Motivated by concerns over proliferation and nuclear terrorism, political support for eliminating all nuclear weapons is growing. Presidents Obama and Medvedev — whose two countries have 22,000 nuclear weapons or 96% of the entire world’s stockpile – jointly declared their commitment to eliminating all nuclear weapons and began negotiations on reductions in their arsenals.  Just last week, hundreds of former heads of state, foreign ministers, national security advisers and military commanders met in Paris for the Global Zero Summit and outlined a step-by-step plan to eliminate all remaining nuclear weapons.

 

The next few months are critical.  In April, President Obama will convene more than 40 national leaders for a special summit on the nuclear threat.  Those leaders have the power to take steps now to set the course for a world without nuclear weapons.

 

There is still time to do something. But it is now. And you are a part of it.

 

My purpose here today is to provoke. My hope is that I can provoke you, at the very least, to educate yourself about this issue.

 

I believe that if we don’t act now to reverse the spread of the bomb, we will witness in our lifetime the use of nuclear weapons by a country or terrorist group.  Or there will be an accident.

 

When you become a parent, it is inevitable that your world view shifts and you begin to think about what you are bequeathing to your children. I have 10 year old twins at home who are the light of my and my husband’s lives. Our children—the ones who survive—would face a grim future. The only way to eliminate the threat of nuclear terrorism is to lock down all nuclear materials and eliminate all nuclear weapons in all countries.

 

I know this sounds intimidating and you are wondering what can I do? Like many of the serious issues threatening our world today, it is big. It is overwhelming. But it’s not too big to think about. Not too big to do something about it.

 

You can make your voice heard by bringing this issue to the top of the political agenda, to everyone’s kitchen table and to the front pages of every blog and every newspaper on the planet.

 

How do you do that?

You can go to globalzero.org.

You can learn more about the nuclear threat.
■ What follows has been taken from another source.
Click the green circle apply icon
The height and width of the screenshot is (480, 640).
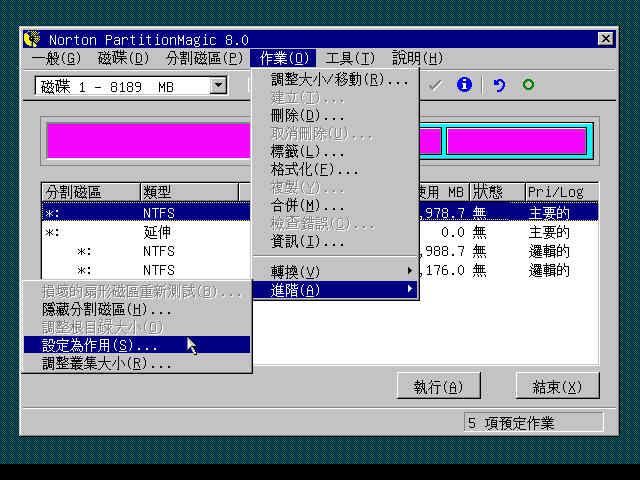click(x=528, y=85)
You can sign your name to a declaration calling for an international agreement to eliminate nuclear weapons.

Talk to your friends, your family, your church, your government and urge them to take action.

Call your government to account for its actions.

 

I’m proud to be working with Global Zero’s team of world leaders and grass-roots organizers, Presidents and college kids. I want to do everything in my power to raise public and political support for the elimination of nuclear weapons. And that is why I said yes when Lawrence Bender asked me to be in an extraordinary and chilling new documentary called Countdown to Zero, which just premiered two weeks ago at the Sundance Film Festival. I believe it will be a stunning wake-up call to citizens, regardless of age, gender, nationality, and to our political leaders. The wake up call we need.